The third plank is that Jerusalem is the eternal capital of that land. Then the temple must be rebuilt, because Ezekiel’s temple has never been built and if it’s going to be desecrated by the Anti-Christ you have to have a temple to desecrate. Finally, they believe in a war of Armageddon, a conflict between Arabs and Jews, between Muslims and Christians.
And so how do you counter that?
You can deconstruct this very easily by going to the Bible and showing that we don’t always take the Bible literally. We read the Bible intelligently, and Christians must read the Old Testament through the New Testament. When Jesus said, “You study the scriptures because you think by them you have eternal life; these scriptures speak about me, it means when you read the Old Testament you must be looking for Jesus. What we find in the New Testament is that promises made to God’s people in the Old Testament are the same promises made to God’s people in the New Testament, so there are only one people of God.
The New Testament never used the term “chosen people to describe Jews, it uses it only to describe followers of Jesus. So when Jesus died on the Cross, he was the only Jew left who believed, everyone else had rejected him. Those who followed him after his resurrection become God’s people, and so there’s continuity – one people of God. It was always inclusive in the Old Testament; it’s inclusive in the New Testament: all races.

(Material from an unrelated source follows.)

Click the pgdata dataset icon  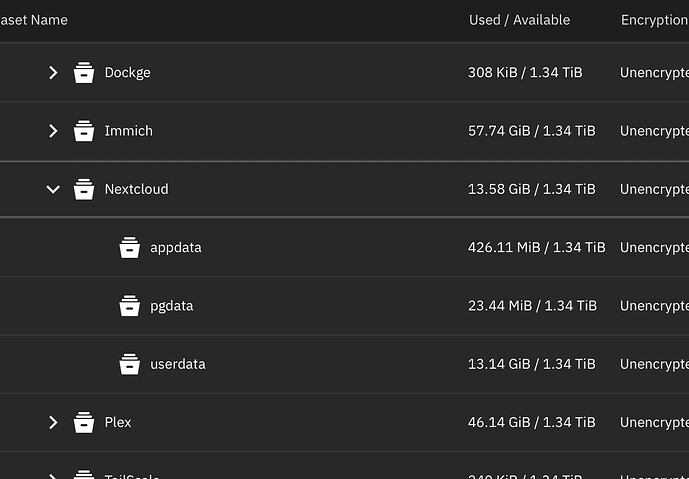point(129,305)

What about the land and Jerusalem?
As for the land, the New Testament tells the followers of Jesus they should live as exiles in the land; he sends them out to the whole world. He never tells them to come back to Jerusalem. Jesus refuted a Jewish kingdom.
When he was tried by Pontius Pilate he said, “My Kingdom is not of this world. He repudiated a kingdom mentality, and so the land is to be shared but we mustn’t sacrilize it – make it holy – because we are the holy people not the land. When the Jews came back from the exile in Assyria and Babylon, the instructions God gave them through Jeremiah and Isaiah were to share the land with the people they found in it and they were told to treat them as Israelites, as equals.

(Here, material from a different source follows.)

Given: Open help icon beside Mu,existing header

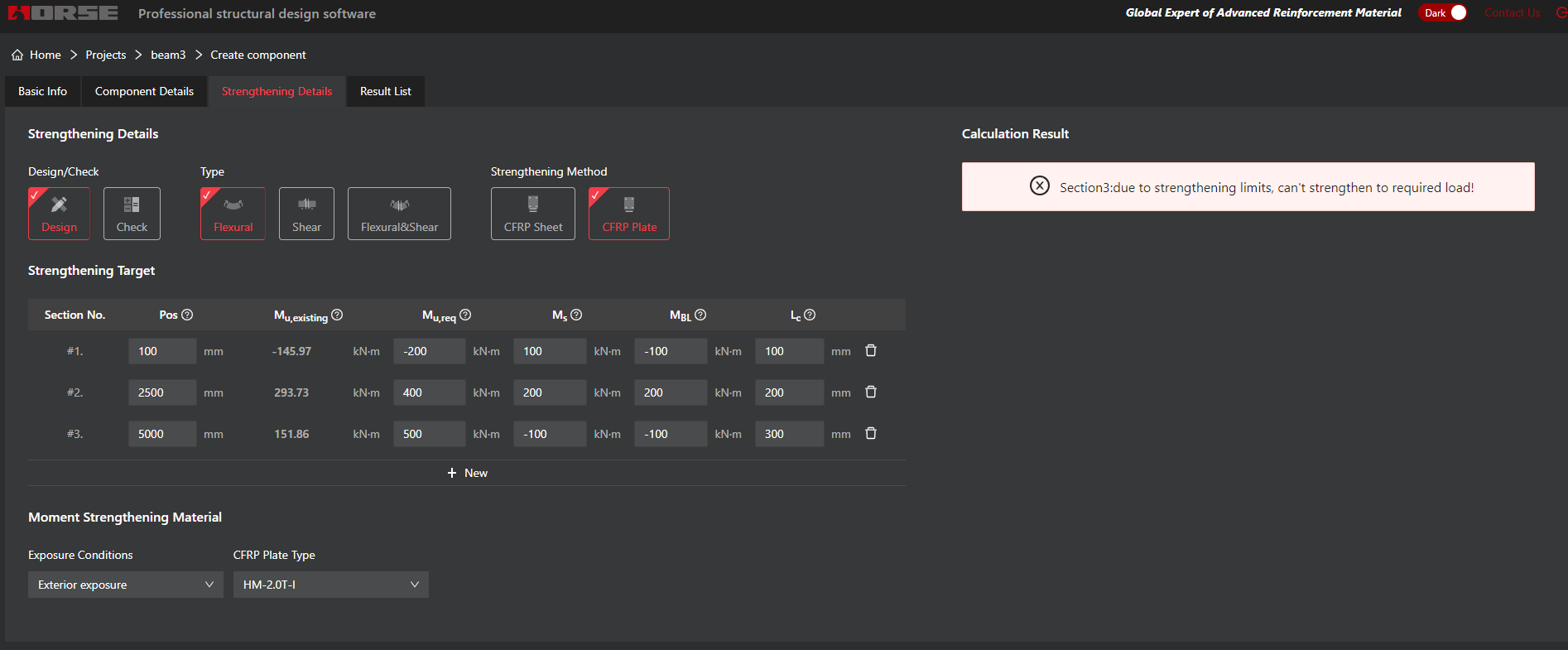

In the New Testament, Jerusalem ceases to become a capital city of the Jews, it becomes the place where Jesus is crucified, it becomes the place ironically identified with those who reject Jesus, not thos
e who believe in him. And his followers are sent out from Jerusalem and never told to come back. And so instead of drawing people to it, they are from it, and so Jerusalem ceases to have any significance for the Christian community. We don’t worship God in Jerusalem. We don’t worship at the tomb of Jesus; it’s empty. So, it should be shared with those who have residents’ rights.
And the matter of the temple?
The matter of the temple is the Achilles heel of Christian Zionism because if you follow through logically, if you must rebuild this temple – and it’s based on very obscure passages in Daniel and Ezekiel – the temple of Ezekiel was to be a place for sacrifice. Now the Book of Hebrews and the New Testament tell us that Jesus sacrificed his life once for all, once for all people, once for all time. The Book of Hebrews was written for Christian Jews who were being tempted to go back to the temple, back to Judaism. The Book of Hebrews says if you go back you are re-crucifying Jesus and that’s anathema. And so for Christians to argue for the rebuilding of the temple, reinstituting the sacrifice is to go against the very work of Jesus on the Cross.
It negates the crucifixion?
Of course it does, but they don’t see the logic of that.
And the Armageddon scenario?
There are four different views of the future held by Christians: a-millennial, pre-millennial, post-millennial and pan-millennial. I’m an Agnostic in the sense that I believe Jesus is coming back. I want to be on the welcoming committee, not the organizing committee. And only a minority view would hold that there will be an apocalyptic war in the future.